Extrait choisi:

########################################

Tout commence il y a 26 ans. Un groupe d’amis emmené par le producteur de cinéma bruxellois Jean-Philippe Laroche (Arrêtez-moi, avec Sophie Marceau et Miou-Miou en 2013, ou Avant l’aube, avec le regretté Jean-Pierre Bacri en 2011…) a ses habitudes de villégiature au Crotoy, en Baie de Somme. Entre eux, ils s’appellent « les Récrés » et ils « tombent en amour » – comme on dit au Québec – devant un ancien hôtel aux couleurs chatoyantes. Leur aventure commencera par l’acquisition et l’aménagement de l’hôtel « Les Tourelles ». Trois ans plus tard, alors que le groupe s’est élargi, un nouveau coup de cœur est enregistré, à la montagne cette fois. Ils rachètent une ancienne station de téléférique à Champéry (Suisse) pour y aménager un autre hôtel, joliment appelé « Plein Ciel ».
En face de l’île d’Androssart
Vingt ans plus tard, le collectif d’investisseurs s’est encore enrichi de nombreux partenaires : les « Récrés » comptent plus d’une centaine de membres et un administrateur-délégué, Bernard Richelle, par ailleurs président Citydev.Brussels (ex Société de Développement pour la Région de Bruxelles-Capitale). Toujours en recherche de nouvelles aventures, ils sillonnent notamment la Wallonie. Cette fois encore, un coup de cœur les cueille dans une des plus belles parties de la Meuse, à Hastière, où ils découvrent et rachètent « Les Sorbiers », un domaine de dix-sept hectares ayant appartenu à la famille Boël. Un site exceptionnel baigné par un bras de Meuse et protégé par l’île d’Androssart.
Pour rappel, dans les années 1900, la Meuse qui serpentait entre Dinant et Givet était un lieu de villégiature privilégié, bordé par de nombreux hôtels appelés alors les « palaces mosans ». Hastière, Heer, Waulsort… étaient connus et fréquentés par de riches touristes et des personnalités telles que Emile Verhaeren, Félicien Rops, Henri Conscience, Adolphe et Louis Delhaize, ou encore Paul-Henri Spaak.
Un siècle plus tard, ces magnifiques bords de Meuse entre Wallonie et France retrouvent une partie de leur lustre d’antan grâce à la création de circuits touristiques et l’aménagement de gîtes et de « bed & breakfast ». Mais avec « Les Sorbiers », la notion de palace mosan (re) prend tout son sens. « L’investissement total pour les aménagements s’élève entre deux et trois millions d’euros, mais nous avons voulu que l’ensemble soit accessible à tous, précise Maxime Ramé, le directeur du site. C’est peut-être un palace compte tenu de son cadre et de son aménagement, mais pas en raison des prix que nous pratiquons. Le projet des « Sorbiers » a reposé et repose encore sur le thème de la nature offerte à tous. »

########################################

Matériel fourni:

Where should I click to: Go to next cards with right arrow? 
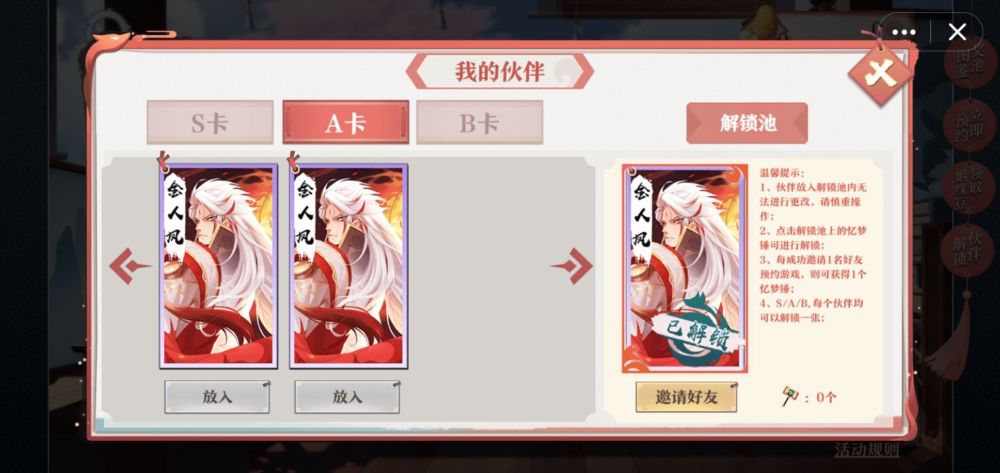(572, 266)
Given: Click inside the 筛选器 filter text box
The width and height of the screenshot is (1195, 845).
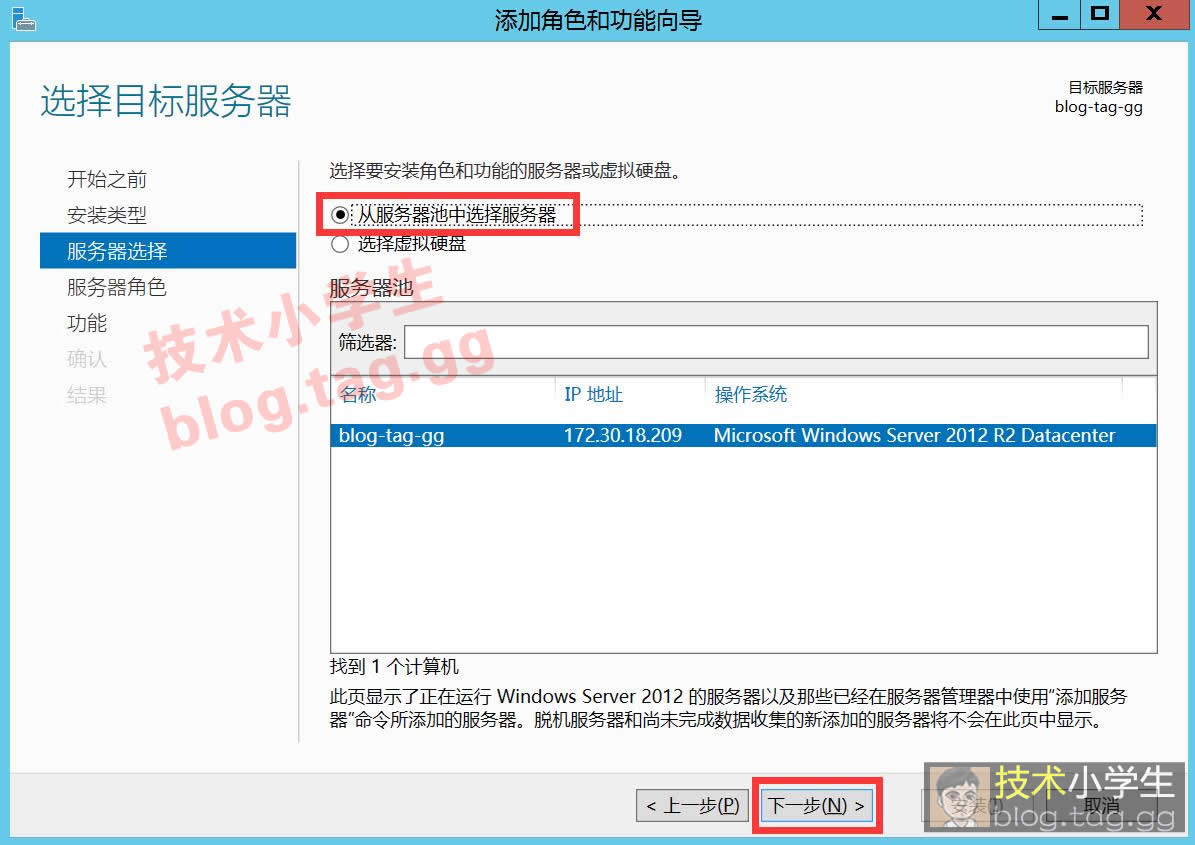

########################################

Consigne écrite A:
Répondez à ces questions sur l'extrait consacré au domaine des Sorbiers :
(i) Dans quelle localité suisse les « Récrés » ont-ils racheté une ancienne station de téléférique ?
(ii) Quelle est la superficie du domaine « Les Sorbiers » ?
(iii) Qui dirige le site des Sorbiers ?
Consigne écrite B: Poursuivez l'extrait consacré au domaine des Sorbiers après sa dernière phrase.

Réponse finale A:
(i) À Champéry.
(ii) Dix-sept hectares.
(iii) Maxime Ramé.

Réponse finale B:
Hôtel, ruches et potager
Et si la nature est généreuse sur les dix-sept hectares des Sorbiers, sa mise en valeur est aussi exceptionnelle que variée. Les chambres lumineuses portent les noms fleuris de Roseau, Rives, Aulne ou Pigamon ; des séminaires peuvent être organisés dans une superbe orangerie en bord du fleuve ; plus loin, des ruches voisinent avec les parterres colorés de fleurs mellifères qui offriront le nectar jaune aux enfants qui viendront en classes vertes. Et puis, il y a ce magnifique potager cher au chef du restaurant et qui s’appelle, en toute simplicité, « En face de l’île ».
Le chef, aux Sorbiers, c’est Nicolas Valanchon, un grand gaillard au CV fourni et qui paraît vivre un rêve lorsqu’il parle des Sorbiers : « C’est vrai que j’ai eu un coup de cœur lorsque j’ai vu l’annonce sur un site professionnel, commente le chef français. J’étais à Singapour mais, depuis longtemps, j’avais envie de pouvoir cultiver moi-même et travailler des produits naturels. C’est peut-être l’héritage de mon passage chez Jean-Michel Lorain, le chef doublement étoilé en Bourgogne. Et, ici, tout ce qui est miel, légumes, fruits ou aromates vient des Sorbiers. Et tout ce dont on ne peut disposer sur le site nous est fourni par des producteurs locaux. Circuits courts toujours ! »
« Les Sorbiers » est aujourd’hui l’un des deux établissements belges à disposer de l’Eco-Label européen.
C’est un label qui ne porte pas uniquement sur les équipements, mais qui repose sur le projet dans son intégralité et sur le long terme.
Un site éco-labellisé
Une vingtaine de personnes entourent Maxime Ramé et Nicolas Valanchon pour gérer le site. C’est qu’autour des dizaines de chambres du Castel, du Palladio ou des gîtes de la Maison Blanche qui permettent d’accueillir jusqu’à cent personnes, il y a les salles de réunions ou de séminaires, le potager et le rucher, la bibliothèque, la cuisine, l’organisation des loisirs… Ceux-ci vont de la balade près des rochers de Freyr et la visite du château éponyme à la pratique du VTT ou du paddle sur la Meuse, en passant par les concerts estivaux de musique. Car « les Récrés » ont nourri le projet fou – mais étudié – d’ouvrir le site à la clientèle en pleine pandémie, le 1er août dernier. « On ne s’attendait évidemment pas à devoir fermer lors du premier confinement, explique Maxime Ramé, mais le succès qu’on a enregistré durant nos premières semaines a confirmé la justesse du projet et son adéquation par rapport à la demande. Et, durant le confinement, nous avons pu peaufiner nos aménagements, mais aussi envisager d’autres projets comme un golf et/ou une piscine pour l’été prochain. »
Les responsables ont également peaufiné l’image écologique du site. Grâce, notamment, à la qualité du projet – qui inclut une chaudière bio-masse –, « Les Sorbiers » est aujourd’hui l’un des deux établissements belges à disposer de l’Eco-Label européen. « C’est un label qui ne porte pas uniquement sur les équipements, mais qui repose sur le projet dans son intégralité et sur le long terme . Il s’agit donc d’un processus évolutif. »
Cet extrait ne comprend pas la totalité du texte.